Relative to non-inflammatory bone, the following trace-element contents were found in significantly higher concentrations in the MRONJ sequestra and osteomyelitis bone, respectively: Co, Cr, Cu, Fe, K, Mg, Ni, Sb, Ti, V, and Pb; and Al, Fe, K, and Mo. It is noteworthy to underscore that in both MRONJ and osteomyelitis specimens, Fe and K concentrations were significantly higher than those in non-inflammatory bone. K is one of the major ionic components of body liquid, while Fe in the human body mainly exists in erythrocytes. As both MRONJ and osteomyelitis exhibited inflammation, blood infiltration, and bone degradation, they contained more liquid components, including blood cells, than did the non-inflammatory bone specimen; the K and Fe provided by the increased liquid and blood cells, respectively, thus, accounts for the significantly different concentrations. However, the characteristic accumulation of K and Fe were not clearly observable via SR-XRF. As the SR-XRF specimens were fixed, decalcified, and dehydrated, the trace elements contained in the liquid component may have been removed by the treatment prior to analysis. This further supports our speculation that K and Fe were derived from the liquid component. Because of the large standard deviation, significant differences in the present study were seldom identified. The Al and B in both MRONJ and osteomyelitis specimens showed a higher average concentration relative to those of non-inflammatory bones. The effect of Al and B on bone metabolism has been reported previously [14, 15]; the inflammation or remodeling disorder would cause an abnormal concentration of Al and B. Ni content in MRONJ and osteomyelitis specimens was significantly different from that in non-inflammatory bone diseases (Table 2). However, all Ni contents were in the order of sub-ppm. Therefore, the clinical implications of this difference could not be clearly determined.
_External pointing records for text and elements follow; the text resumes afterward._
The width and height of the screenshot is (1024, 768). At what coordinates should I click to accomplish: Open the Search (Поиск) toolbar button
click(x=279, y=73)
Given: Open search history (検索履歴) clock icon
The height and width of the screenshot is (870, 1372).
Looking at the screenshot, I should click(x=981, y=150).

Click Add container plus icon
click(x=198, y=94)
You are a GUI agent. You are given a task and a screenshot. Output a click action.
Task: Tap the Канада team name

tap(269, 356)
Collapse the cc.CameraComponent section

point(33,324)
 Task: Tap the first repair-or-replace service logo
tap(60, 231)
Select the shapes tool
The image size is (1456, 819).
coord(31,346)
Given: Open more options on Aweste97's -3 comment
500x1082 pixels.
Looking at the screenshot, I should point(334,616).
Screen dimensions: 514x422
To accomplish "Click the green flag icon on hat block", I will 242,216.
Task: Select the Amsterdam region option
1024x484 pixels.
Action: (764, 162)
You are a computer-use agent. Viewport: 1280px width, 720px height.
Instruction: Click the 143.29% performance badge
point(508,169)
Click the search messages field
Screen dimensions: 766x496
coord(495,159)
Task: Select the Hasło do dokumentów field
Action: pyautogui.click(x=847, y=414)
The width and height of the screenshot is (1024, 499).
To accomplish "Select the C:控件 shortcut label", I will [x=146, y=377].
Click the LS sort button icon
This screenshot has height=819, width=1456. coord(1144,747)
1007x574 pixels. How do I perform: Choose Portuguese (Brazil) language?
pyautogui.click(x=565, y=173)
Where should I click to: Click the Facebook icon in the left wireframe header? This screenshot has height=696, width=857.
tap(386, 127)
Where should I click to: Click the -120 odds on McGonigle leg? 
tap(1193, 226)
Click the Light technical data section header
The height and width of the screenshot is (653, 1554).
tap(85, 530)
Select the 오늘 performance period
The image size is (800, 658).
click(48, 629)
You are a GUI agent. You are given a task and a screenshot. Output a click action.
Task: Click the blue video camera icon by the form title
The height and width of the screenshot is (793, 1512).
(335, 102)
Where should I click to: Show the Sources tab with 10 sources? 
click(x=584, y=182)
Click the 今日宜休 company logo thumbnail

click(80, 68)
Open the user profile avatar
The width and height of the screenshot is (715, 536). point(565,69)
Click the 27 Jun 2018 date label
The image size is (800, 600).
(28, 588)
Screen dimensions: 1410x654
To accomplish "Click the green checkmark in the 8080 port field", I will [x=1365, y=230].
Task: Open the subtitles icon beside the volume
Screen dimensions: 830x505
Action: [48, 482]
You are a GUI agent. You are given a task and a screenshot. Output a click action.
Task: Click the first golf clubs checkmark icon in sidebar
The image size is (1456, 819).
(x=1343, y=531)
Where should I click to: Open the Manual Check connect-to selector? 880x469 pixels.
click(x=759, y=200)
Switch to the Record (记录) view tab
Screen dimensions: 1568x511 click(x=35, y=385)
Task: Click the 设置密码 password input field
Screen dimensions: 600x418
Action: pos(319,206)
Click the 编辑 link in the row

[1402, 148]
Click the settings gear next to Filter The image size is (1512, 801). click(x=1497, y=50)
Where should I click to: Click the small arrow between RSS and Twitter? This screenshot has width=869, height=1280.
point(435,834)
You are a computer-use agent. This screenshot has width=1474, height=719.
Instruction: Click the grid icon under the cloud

In comparison with the trace-element content in osteomyelitis and non-inflammatory bone, the MRONJ sequestra demonstrated a higher concentration of Cu: an average of 24.3 ppm that varied widely, from 3.14 ppm to 132 ppm. As indicated by the elemental distribution analysis with SR-XRF, the variance in Cu accumulation and localization among and within MRONJ sequestra accounts for the large standard deviation of Cu content MRONJ sequestra. However, even at the minimum concentration indicated by the range, Cu content was higher in MRONJ sequestra than in osteomyelitis or non-inflammatory bone. Excess Cu accumulation in MRONJ sequestra was, thus, confirmed.

As shown in Table 3, the concentrations of most of the trace elements decreased after decalcification. The fixation and dehydration processes exchange the liquid component of the specimens, dissolving and removing the ionic species from the specimens. However, the excess Cu remained even after the decalcification process. SR-XRF Cu distribution images show the characteristic distribution of the decalcified specimens (Figs. 1, 2). The Plank–Rychlo solution, which was used for the decalcification process, contains approximately 1 mol/L HCl. The acidic decalcification solution could dissolve the bone apatite, removing the trace elements contained in the apatite thereby. Despite this removal process, Cu contents in MRONJ sequestra were not significantly changed by decalcification. These findings indicate that Cu in MRONJ sequestra was neither dissolved in ionic species, nor was it incorporated in the bone apatite; it likely accumulated in a chemically stable state that could not be dissolved or removed by the acidic decalcification solution.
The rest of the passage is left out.